** Text excerpt **
--- START ---
I’ve been a proponent of mindfulness for years, The other week, on the way to Target or some such destination, I remembered driving past a little patch of greenery along a busy avenue.
The sign said “Nature Preserve.” In smaller print, I suspected it listed hours. I decided I wanted to check it out.
In these crazy times, walking in nature seems an especially appealing way to spend time. That this place, the West Ridge Nature Preserve, turned out to have been around for five years, came as a surprise to me.
It was closed, as was most of the city, in April, during the first wave of COVID restrictions, but its iron gate was open this past week when I decided explore it.
There were several signs at the gate, including one with illustrations of face masks and a reference for what six feet of social distancing might look like, like signs at the grocery store asking for a two cart-length distance between shoppers.
More signs outlined restrictions. No dogs, closes at sunset, etc.
Most paths were cement, although there were a few short sections that were topped in gravel. A small play lot, with the usual type of equipment, was carved out of the brush. This allowed small kids and their caretakers to feel “normal.”
There was a simple looping design to the place, although I didn’t understand it upon entering. I just chose each turn as I came to forks in the path. When I just arrived, I didn’t think about how to leave.
A few steps in, I forgot there were other people anywhere nearby. I was happily lost in the wild.
All I could see was prairie flowers and grasses. Occasionally, a dragonfly swooped in front of me en route to a purple or orange petal. Most plants or flowers were native to the area. Some grew higher than my five foot three inches.
I found peace in my surroundings and my situation. I marveled how, at the same time, I could feel so insignificant (no one else was probably conscious of me being there) and so important. Everything I saw was ALL FOR ME.
I contemplated that the beauty of nature went beyond the growing things I saw. It was not just contained in the variety of colors of leaves or numerous species of insects. The sun itself was amazing as it shown itself directly at times and, at moments, took cover behind clouds. I loved the effect of breezes on leaves.
Okay, that was nice, I thought, after forty-five minutes. How do I get out of here?
I noted that I was standing only a few hundred feet from Western Avenue. I heard the hum of traffic from beyond a wall of trees, but I couldn’t figure out how to get to the street. When I chose to turn into a section of path I had not yet traveled, I meandered into a dead-end, a viewing spot overlooking a manmade pond.
--- END ---
** Activity list **
a) In the nature preserve account, how long had the West Ridge Nature Preserve been around?
b) How would you render this sentence from the nature preserve account in Spanish: "All I could see was prairie flowers and grasses."?
The material after this point comes from a separate source.

** The data **
--- START ---
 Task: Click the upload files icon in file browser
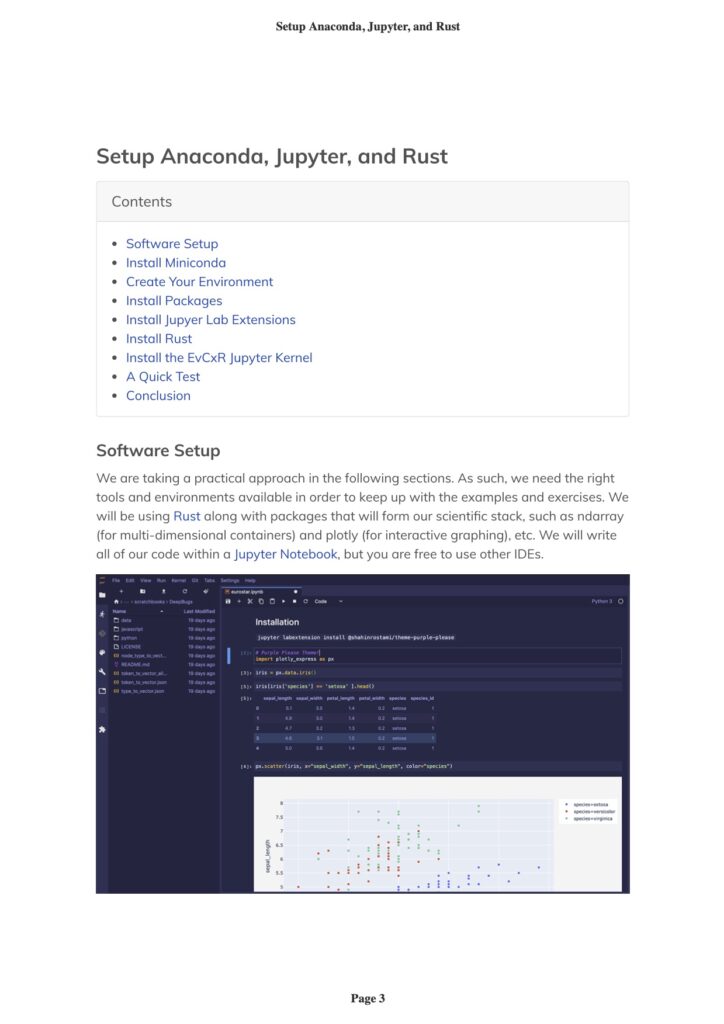164,591
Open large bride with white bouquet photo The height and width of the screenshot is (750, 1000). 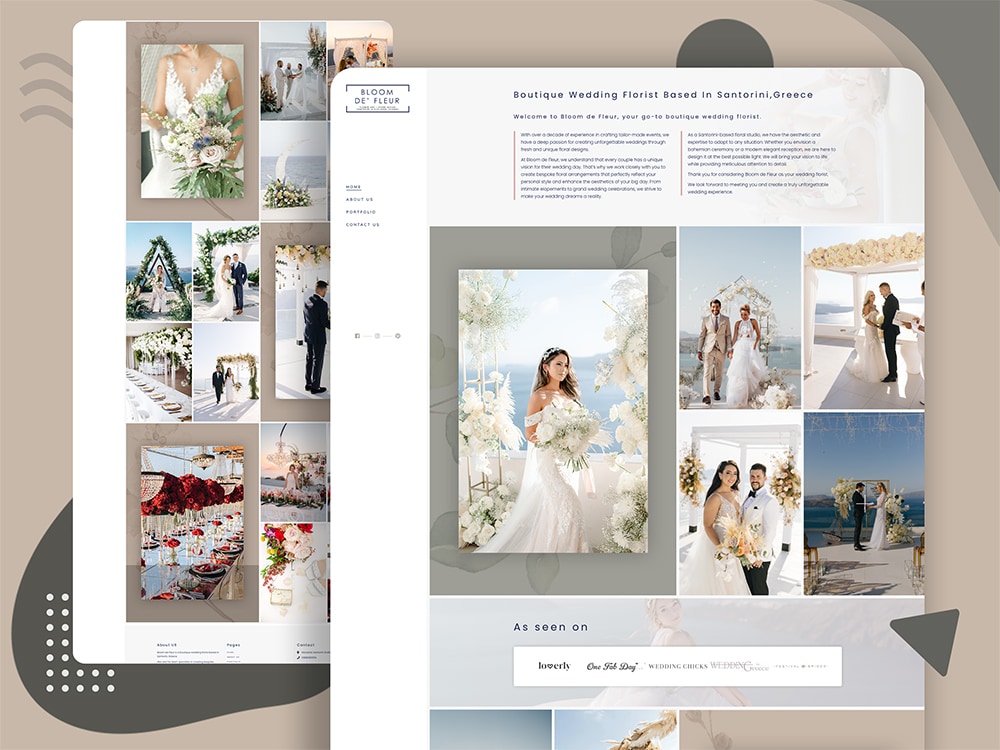pos(553,410)
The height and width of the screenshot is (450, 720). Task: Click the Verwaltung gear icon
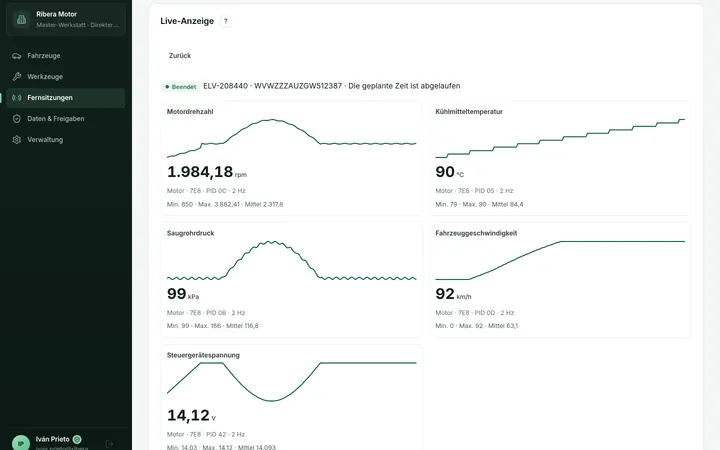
--- END ---
** Solution list **
a) Five years.

b) Todo lo que podía ver eran flores y hierbas de la pradera.